Mother Teresa taught and lived the works of mercy and peace--feed the hungry, give drink to the thirsty, shelter the homeless, heal the sick, visit the imprisoned, and care for the dying. The Intrepid upholds the opposite: the works of mercilessness and war--starve the enemy, destroy crops and homes, spread disease, poison the land, make people sick, imprison people, torture, bomb and kill people. She insisted that Matthew 25 is true: whatever we do to our sisters and brothers around the world, especially to the poor and the enemy, we do to Jesus.
The only way the Intrepid can participate in honoring Mother Teresa is to close its doors, clear its decks of its warlike exhibits and convert itself into a floating shelter for the homeless and needy.

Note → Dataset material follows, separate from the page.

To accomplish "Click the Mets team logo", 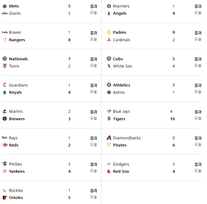I will click(x=5, y=6).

I knew her well enough to understand that Mother Teresa was adamantly committed to peace and life. On many occasions we spoke on the phone, and as I languished in jail for symbolically beating a hammer against a F15 jet in North Carolina, she offered to pay me a visit. I also knew her as a woman of enormous strength. She tried to stop every effort to use her image. Were she still alive, she would appalled and saddened by our blindness.

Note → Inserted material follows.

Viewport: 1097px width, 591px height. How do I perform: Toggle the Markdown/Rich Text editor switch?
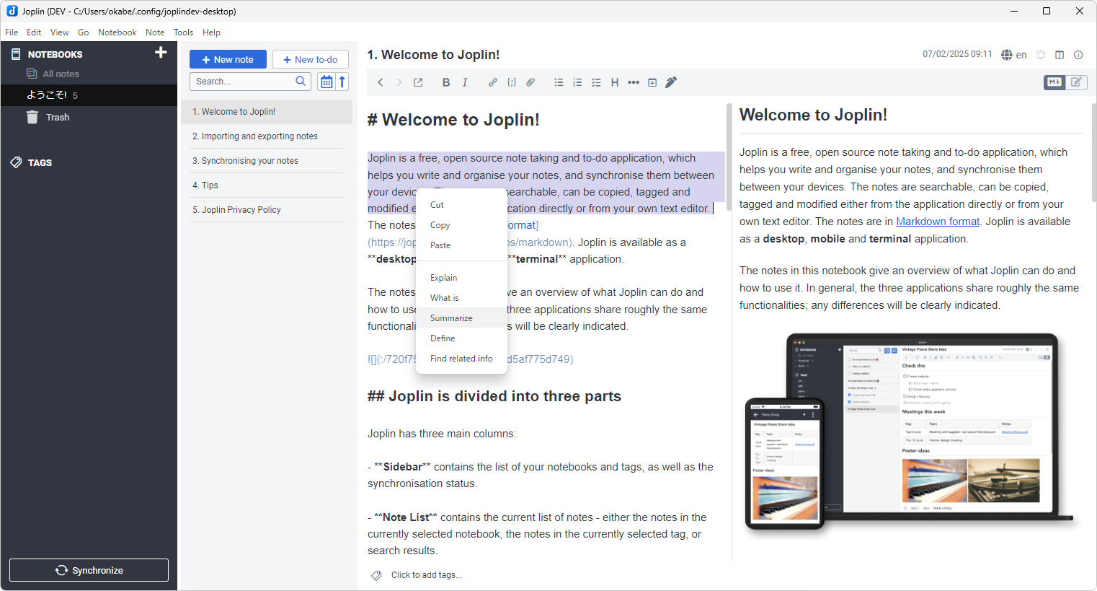1065,82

Since this "museum of death" opened in 1982, my friends and I have regularly called for its closing just outside its gangplank. And just as regularly hauled to jail. Fr. Daniel Berrigan, age 89, was just tried last month for his arrest there on Good Friday. It never ceases to shock us to see hordes of school children traipsing on board under the tutelage of teachers and curators. As if this were legitimate education. We hurt these children by teaching them that war brings peace. That war is honorable. That war is moral, noble. We should bring them on board to mourn, to teach them never to allow war to happen again.
In the spring of 1997, while teaching freshman theology for a semester at the Jesuit's Fordham University, the senior class booked its graduation dance on board the Intrepid. When I heard, I lobbied hard against it. I met with the administration, Jesuit superiors, and senior class representatives. I wrote editorials in the school newspaper and was invited to speak to dozens of classes and student groups. Don't dance around the "Golden Calf," I urged the students-an allusion to idolatry Catholic students would be well acquainted with. Boycott the Senior Ball, I said. Soon, the New York Times picked up the story, and wondered aloud about those high Ignatian ideals of "the faith that does justice."
Despite my best efforts, the dance was held there, as dozens of us, including several Jesuits, kept vigil outside. The Fordham administration later announced they would never again allow a school-sponsored dance on the Intrepid.
A wan victory, but I was gratified. I was all the more gratified by this small victory when I learned that, to convert the Intrepid from air craft carrier to museum, the city had dipped into funds allocated for low-income housing and for poor schools in the Bronx. The museum, from its inception, hurt "the least of these." And it hurt "the least of these" during its active time in the fleet of the Pacific. Mother Teresa had a heart for "the least of these." The Intrepid stands against all that she lived for.
I hope people will boycott the U.S.S. Intrepid, and any museum that glorifies warfare. Further, this August 26th, I invite us to remember Mother Teresa by sharing what we have with those in need and performing some work of mercy and peace. That's the best way to celebrate and honor her life.